As a Lyman fellow, I applied and was accepted to present the findings from my first qualitative study, “"My teachers would never talk to me about this. I'm glad that you do": TikTok Teachers Reflect on Classroom Conversations” at the Literacy Research Association Conference. This process provided me with valuable feedback from reviewers, which I used to sharpen my research questions. At the conference, I shared how these interviews revealed the ways that teachers leveraged their status on TikTok to build relationships with students, how their popularity on social media shaped the conversations they shared with students, and how they navigated complex boundaries between their online and offline identities. Upon my return, I completed this chapter and received feedback from committee members.

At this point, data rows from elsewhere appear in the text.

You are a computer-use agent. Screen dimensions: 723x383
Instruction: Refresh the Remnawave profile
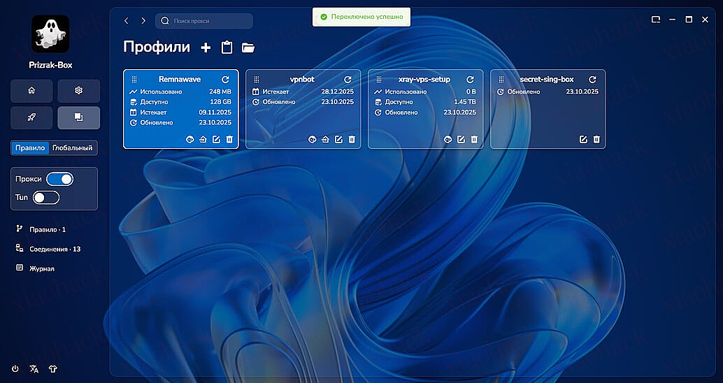[x=225, y=80]
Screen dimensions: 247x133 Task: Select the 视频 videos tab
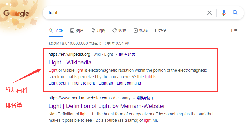(141, 30)
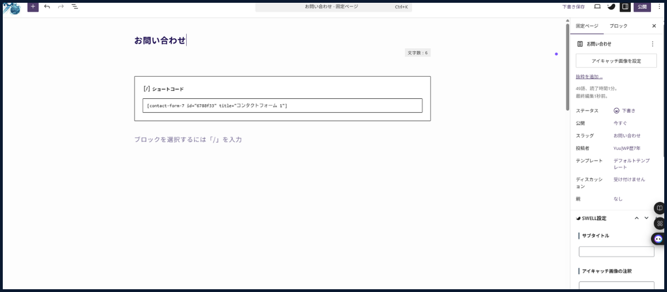The image size is (667, 292).
Task: Click into the サブタイトル input field
Action: click(616, 252)
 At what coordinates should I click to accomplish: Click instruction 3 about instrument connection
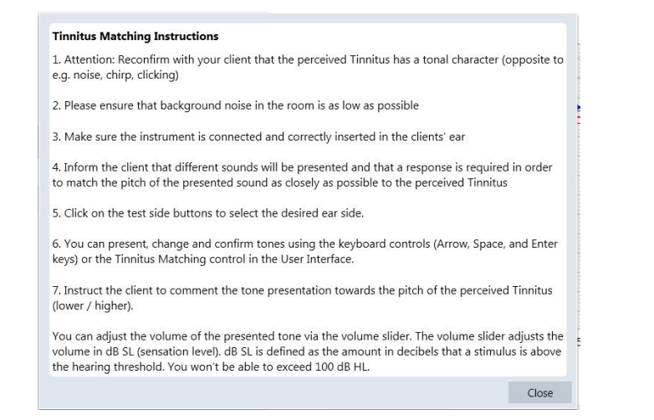[258, 137]
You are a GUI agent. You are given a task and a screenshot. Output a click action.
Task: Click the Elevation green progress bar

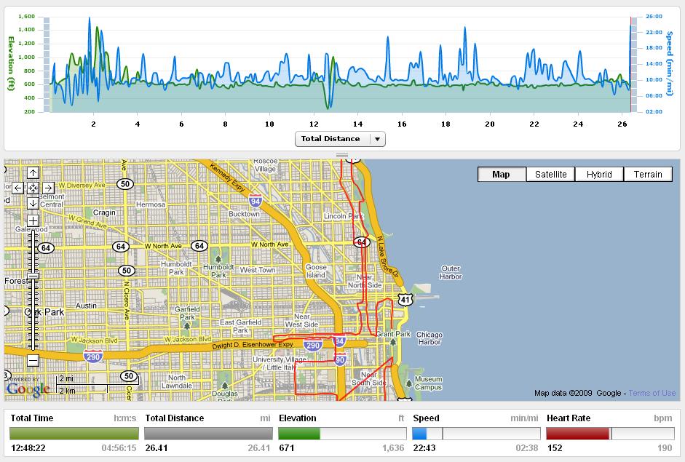tap(299, 434)
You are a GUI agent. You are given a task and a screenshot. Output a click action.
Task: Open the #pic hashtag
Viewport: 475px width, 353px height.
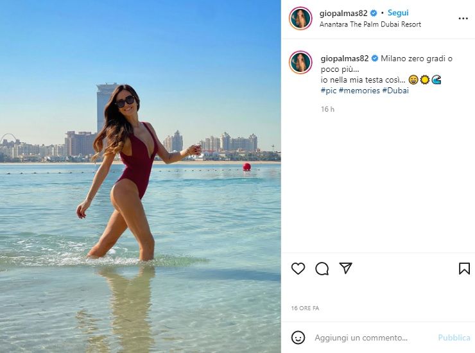click(329, 90)
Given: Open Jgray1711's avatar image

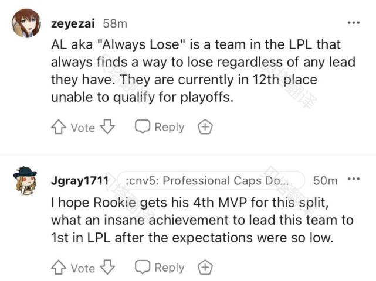Looking at the screenshot, I should click(x=26, y=180).
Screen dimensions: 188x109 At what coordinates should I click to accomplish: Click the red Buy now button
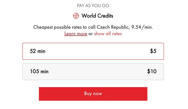93,94
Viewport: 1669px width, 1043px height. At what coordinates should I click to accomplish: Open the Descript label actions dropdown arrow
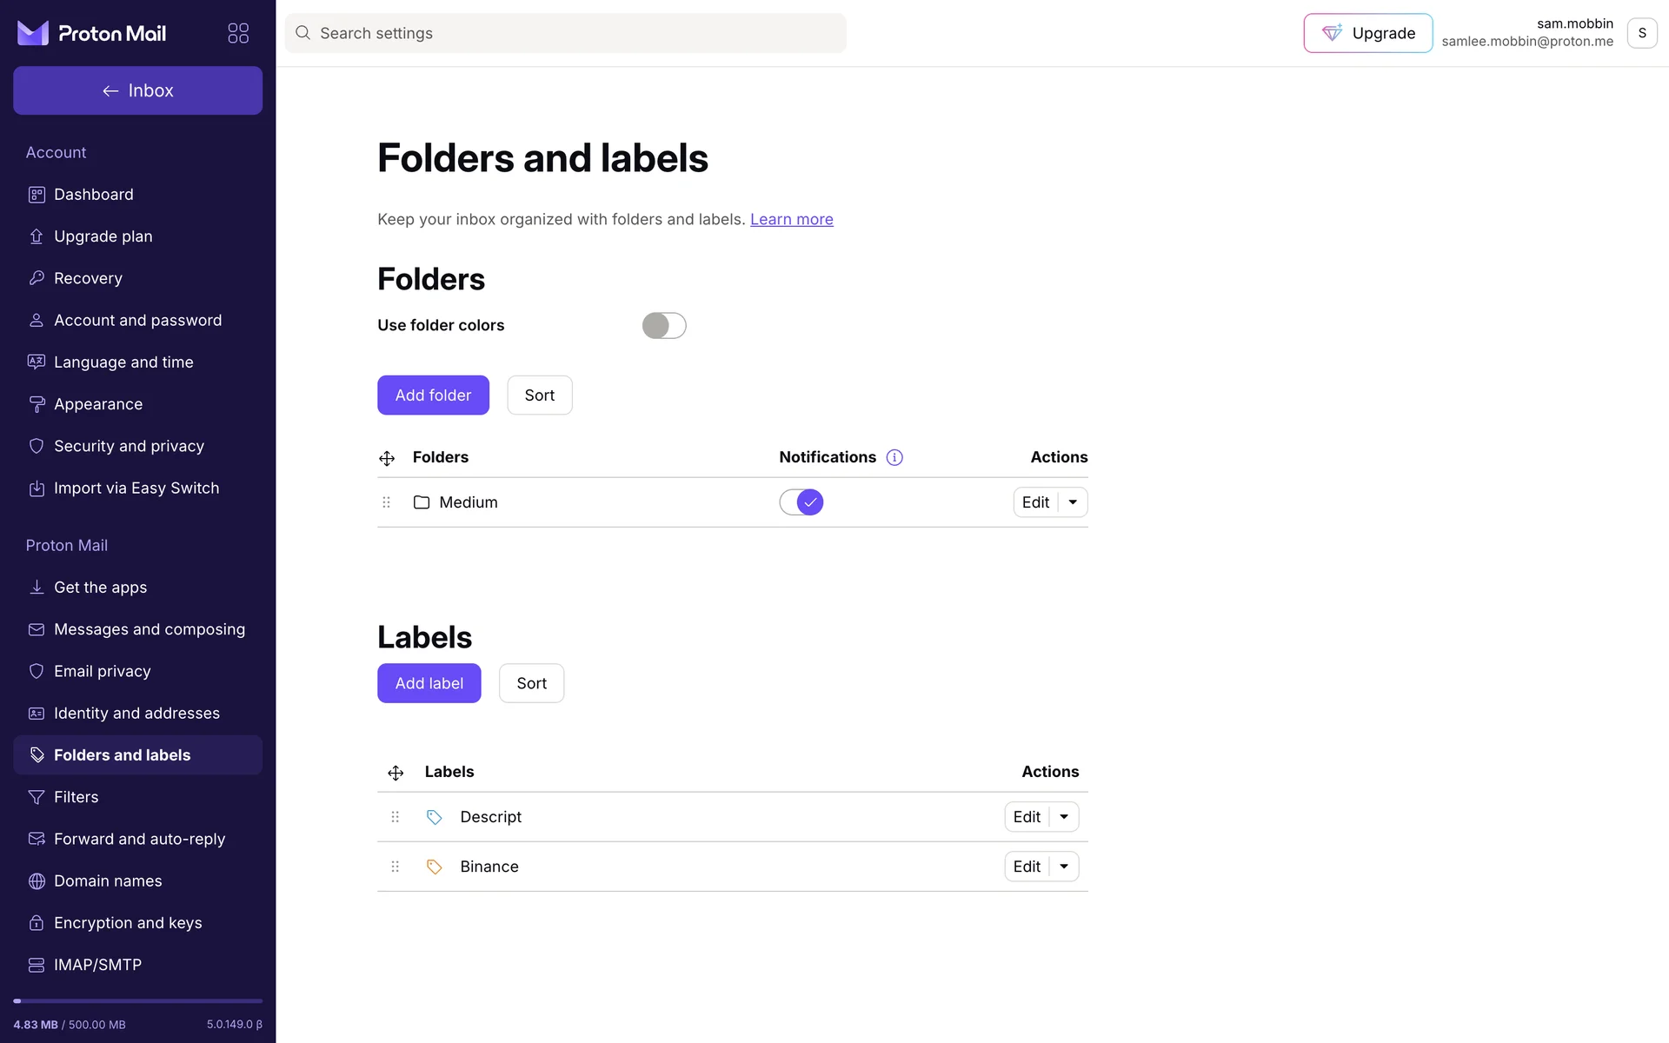(1064, 817)
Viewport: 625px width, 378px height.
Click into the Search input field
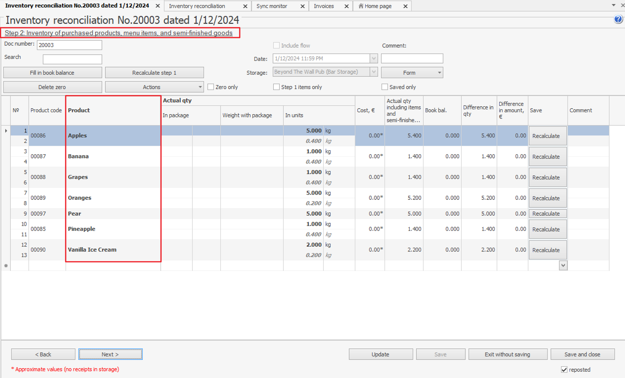click(72, 59)
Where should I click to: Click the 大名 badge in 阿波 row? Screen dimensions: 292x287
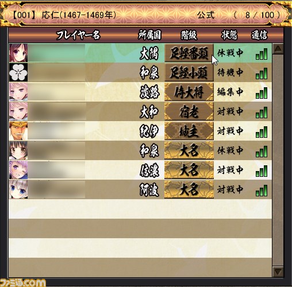(x=189, y=189)
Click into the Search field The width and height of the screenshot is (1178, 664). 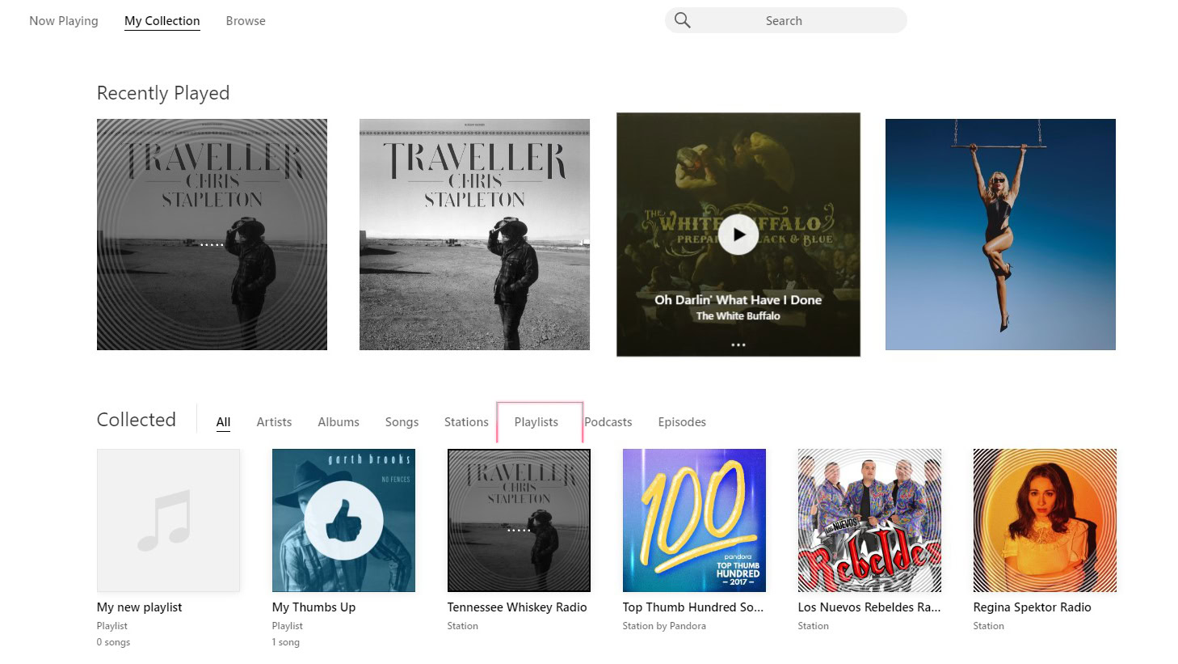pyautogui.click(x=786, y=20)
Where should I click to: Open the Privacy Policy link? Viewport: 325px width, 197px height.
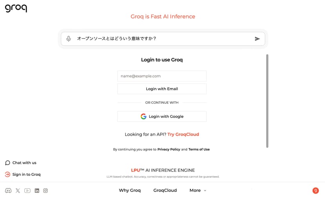click(169, 149)
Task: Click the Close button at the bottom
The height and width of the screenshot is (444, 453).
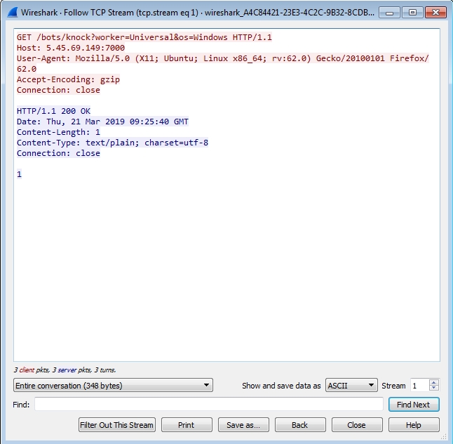Action: (x=357, y=425)
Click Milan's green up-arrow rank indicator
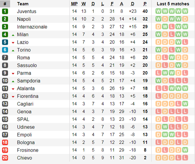 [13, 35]
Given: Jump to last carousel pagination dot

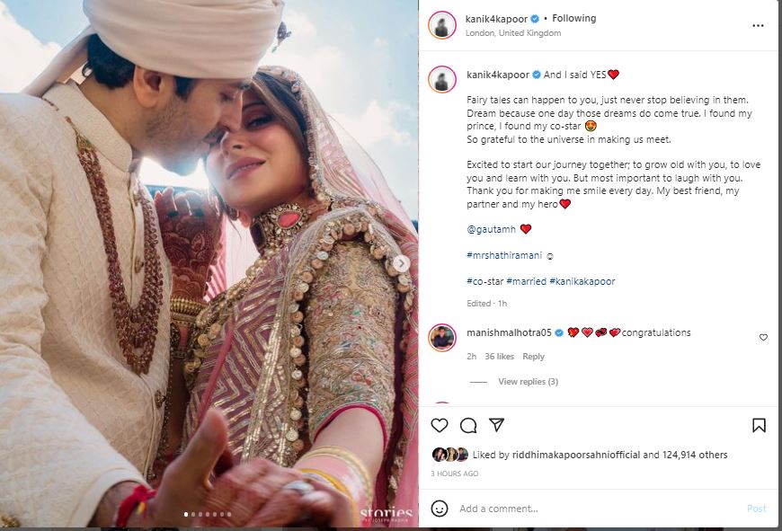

The fellowship also provided the space and time to hone the argument of my second study, “"Paying Attention to Where I Pay Attention": Developing Social Media Literacies through Reflection and Research.” With the support from the fellowship, I was able to have the time to take a wide and interdisciplinary approach to furthering my knowledge on the developmental and educational opportunities afforded by young adulthood. This study explores how formal classroom settings can leverage assignments that privilege self-reflection to support young adults in constructing intentional, values-informed relationships with the media environments that have shaped them since childhood. I completed this study, received feedback from committee members, and shared the insights of this work at the National Association of Media Literacy Education’s annual summer gathering.

In sum, with the support of the Lyman Fellowship I have been able to complete and receive feedback on two of my dissertation chapters and make significant progress in the writing of my third study, “"No Results Found": Platform Architectures and School Visibility on TikTok.” While allowing me to engage with researchers and practitioners through formal conference settings, the Lyman fellowship also positioned me to engage with and translate my research to community members through a PTA presentation at a local East Bay middle school. Speaking directly with parents was a reminder of why this research matters beyond academic audiences. As a scholar and educator committed to supporting youth digital well-being, the fellowship has put me on a clear professional path towards graduation where I will be able to continue this work in a variety of settings. The Berkeley Center for New Media’s commitment to open, multidisciplinary inquiry has been instrumental in shaping not just my research but my identity as a scholar. I am grateful for this community, the resources, and the legacy of Peter Lyman that made this year possible.